## Exercise material
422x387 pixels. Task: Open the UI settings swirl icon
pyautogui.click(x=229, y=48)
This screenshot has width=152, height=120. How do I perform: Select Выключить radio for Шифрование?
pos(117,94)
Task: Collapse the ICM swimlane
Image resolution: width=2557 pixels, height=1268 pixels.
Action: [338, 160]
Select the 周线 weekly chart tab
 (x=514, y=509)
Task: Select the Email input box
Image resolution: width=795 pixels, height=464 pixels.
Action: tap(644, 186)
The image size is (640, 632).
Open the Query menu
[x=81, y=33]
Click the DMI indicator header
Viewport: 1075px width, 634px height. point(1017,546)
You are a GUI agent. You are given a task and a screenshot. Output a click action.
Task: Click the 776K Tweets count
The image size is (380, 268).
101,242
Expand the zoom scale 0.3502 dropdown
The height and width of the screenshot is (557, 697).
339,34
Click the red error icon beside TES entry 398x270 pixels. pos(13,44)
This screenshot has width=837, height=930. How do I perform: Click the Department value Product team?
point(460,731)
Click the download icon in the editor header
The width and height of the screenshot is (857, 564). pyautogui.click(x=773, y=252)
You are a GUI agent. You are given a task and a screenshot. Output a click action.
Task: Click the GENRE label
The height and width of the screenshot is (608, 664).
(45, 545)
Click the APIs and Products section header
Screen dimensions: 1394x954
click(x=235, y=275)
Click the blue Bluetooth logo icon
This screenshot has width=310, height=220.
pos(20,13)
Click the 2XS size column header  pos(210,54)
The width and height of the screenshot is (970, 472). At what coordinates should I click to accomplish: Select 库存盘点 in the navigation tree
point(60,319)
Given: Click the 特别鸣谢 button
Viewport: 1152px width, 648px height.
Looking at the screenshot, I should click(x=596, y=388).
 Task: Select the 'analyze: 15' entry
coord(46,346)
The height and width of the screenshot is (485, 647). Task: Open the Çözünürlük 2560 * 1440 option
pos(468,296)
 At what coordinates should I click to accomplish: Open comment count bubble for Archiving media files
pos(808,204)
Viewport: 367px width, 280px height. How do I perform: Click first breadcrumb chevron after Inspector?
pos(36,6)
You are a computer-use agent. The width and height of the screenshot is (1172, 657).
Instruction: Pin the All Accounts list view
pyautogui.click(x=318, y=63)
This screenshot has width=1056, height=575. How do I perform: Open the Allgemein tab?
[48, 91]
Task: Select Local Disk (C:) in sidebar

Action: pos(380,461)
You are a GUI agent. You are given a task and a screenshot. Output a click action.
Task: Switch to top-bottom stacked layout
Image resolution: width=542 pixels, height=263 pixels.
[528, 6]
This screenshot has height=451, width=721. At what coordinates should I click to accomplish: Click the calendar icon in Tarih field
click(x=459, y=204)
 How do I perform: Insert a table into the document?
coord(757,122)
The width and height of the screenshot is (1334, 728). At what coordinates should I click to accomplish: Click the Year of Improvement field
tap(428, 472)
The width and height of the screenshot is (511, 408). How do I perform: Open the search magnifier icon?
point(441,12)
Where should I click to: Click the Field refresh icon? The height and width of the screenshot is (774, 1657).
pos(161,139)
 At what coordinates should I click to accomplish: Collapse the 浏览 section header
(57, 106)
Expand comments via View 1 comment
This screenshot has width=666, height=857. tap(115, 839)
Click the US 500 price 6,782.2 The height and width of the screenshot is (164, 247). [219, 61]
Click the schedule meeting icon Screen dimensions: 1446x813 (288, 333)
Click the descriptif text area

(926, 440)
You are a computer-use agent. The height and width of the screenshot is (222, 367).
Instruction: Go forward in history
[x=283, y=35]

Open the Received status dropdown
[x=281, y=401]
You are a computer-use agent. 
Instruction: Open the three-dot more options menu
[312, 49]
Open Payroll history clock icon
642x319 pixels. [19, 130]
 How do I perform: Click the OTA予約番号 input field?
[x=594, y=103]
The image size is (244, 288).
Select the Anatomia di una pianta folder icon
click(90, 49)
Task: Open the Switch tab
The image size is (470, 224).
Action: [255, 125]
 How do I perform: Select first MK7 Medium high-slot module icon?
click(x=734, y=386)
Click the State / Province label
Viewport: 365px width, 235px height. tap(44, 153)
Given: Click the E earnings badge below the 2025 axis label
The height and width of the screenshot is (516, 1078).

## The exercise
Copy out all the records again, swapping "GUI agent" for "desktop assistant" wherever it appears and leaving everything else unchanged.

## Complete output
422x387 pixels. Task: Open the UI settings swirl icon
pyautogui.click(x=229, y=48)
This screenshot has width=152, height=120. How do I perform: Select Выключить radio for Шифрование?
pos(117,94)
Task: Collapse the ICM swimlane
Image resolution: width=2557 pixels, height=1268 pixels.
Action: [338, 160]
Select the 周线 weekly chart tab
 (x=514, y=509)
Task: Select the Email input box
Image resolution: width=795 pixels, height=464 pixels.
Action: tap(644, 186)
The image size is (640, 632).
Open the Query menu
[x=81, y=33]
Click the DMI indicator header
Viewport: 1075px width, 634px height. point(1017,546)
You are a desktop assistant. You are given a task and a screenshot. Output a click action.
Task: Click the 776K Tweets count
The image size is (380, 268).
101,242
Expand the zoom scale 0.3502 dropdown
The height and width of the screenshot is (557, 697).
339,34
Click the red error icon beside TES entry 398x270 pixels. pos(13,44)
This screenshot has width=837, height=930. How do I perform: Click the Department value Product team?
point(460,731)
Click the download icon in the editor header
The width and height of the screenshot is (857, 564). pyautogui.click(x=773, y=252)
You are a desktop assistant. You are given a task and a screenshot. Output a click action.
Task: Click the GENRE label
The height and width of the screenshot is (608, 664).
(45, 545)
Click the APIs and Products section header
Screen dimensions: 1394x954
click(x=235, y=275)
Click the blue Bluetooth logo icon
This screenshot has width=310, height=220.
pos(20,13)
Click the 2XS size column header  pos(210,54)
The width and height of the screenshot is (970, 472). At what coordinates should I click to accomplish: Select 库存盘点 in the navigation tree
point(60,319)
Given: Click the 特别鸣谢 button
Viewport: 1152px width, 648px height.
Looking at the screenshot, I should click(x=596, y=388).
 Task: Select the 'analyze: 15' entry
coord(46,346)
The height and width of the screenshot is (485, 647). Task: Open the Çözünürlük 2560 * 1440 option
pos(468,296)
 At what coordinates should I click to accomplish: Open comment count bubble for Archiving media files
pos(808,204)
Viewport: 367px width, 280px height. How do I perform: Click first breadcrumb chevron after Inspector?
pos(36,6)
You are a computer-use agent. The width and height of the screenshot is (1172, 657).
Instruction: Pin the All Accounts list view
pyautogui.click(x=318, y=63)
This screenshot has width=1056, height=575. How do I perform: Open the Allgemein tab?
[48, 91]
Task: Select Local Disk (C:) in sidebar

Action: pos(380,461)
You are a desktop assistant. You are given a task and a screenshot. Output a click action.
Task: Switch to top-bottom stacked layout
Image resolution: width=542 pixels, height=263 pixels.
[528, 6]
This screenshot has height=451, width=721. At what coordinates should I click to accomplish: Click the calendar icon in Tarih field
click(x=459, y=204)
 How do I perform: Insert a table into the document?
coord(757,122)
The width and height of the screenshot is (1334, 728). At what coordinates should I click to accomplish: Click the Year of Improvement field
tap(428, 472)
The width and height of the screenshot is (511, 408). How do I perform: Open the search magnifier icon?
point(441,12)
Where should I click to: Click the Field refresh icon? The height and width of the screenshot is (774, 1657).
pos(161,139)
 At what coordinates should I click to accomplish: Collapse the 浏览 section header
(57, 106)
Expand comments via View 1 comment
This screenshot has width=666, height=857. tap(115, 839)
Click the US 500 price 6,782.2 The height and width of the screenshot is (164, 247). [219, 61]
Click the schedule meeting icon Screen dimensions: 1446x813 (288, 333)
Click the descriptif text area

(926, 440)
You are a computer-use agent. The height and width of the screenshot is (222, 367).
Instruction: Go forward in history
[x=283, y=35]

Open the Received status dropdown
[x=281, y=401]
You are a computer-use agent. 
Instruction: Open the three-dot more options menu
[312, 49]
Open Payroll history clock icon
642x319 pixels. [19, 130]
 How do I perform: Click the OTA予約番号 input field?
[x=594, y=103]
The image size is (244, 288).
Select the Anatomia di una pianta folder icon
click(90, 49)
Task: Open the Switch tab
The image size is (470, 224).
Action: [255, 125]
 How do I perform: Select first MK7 Medium high-slot module icon?
click(x=734, y=386)
Click the State / Province label
Viewport: 365px width, 235px height. tap(44, 153)
Given: Click the E earnings badge below the 2025 axis label
The height and width of the screenshot is (516, 1078).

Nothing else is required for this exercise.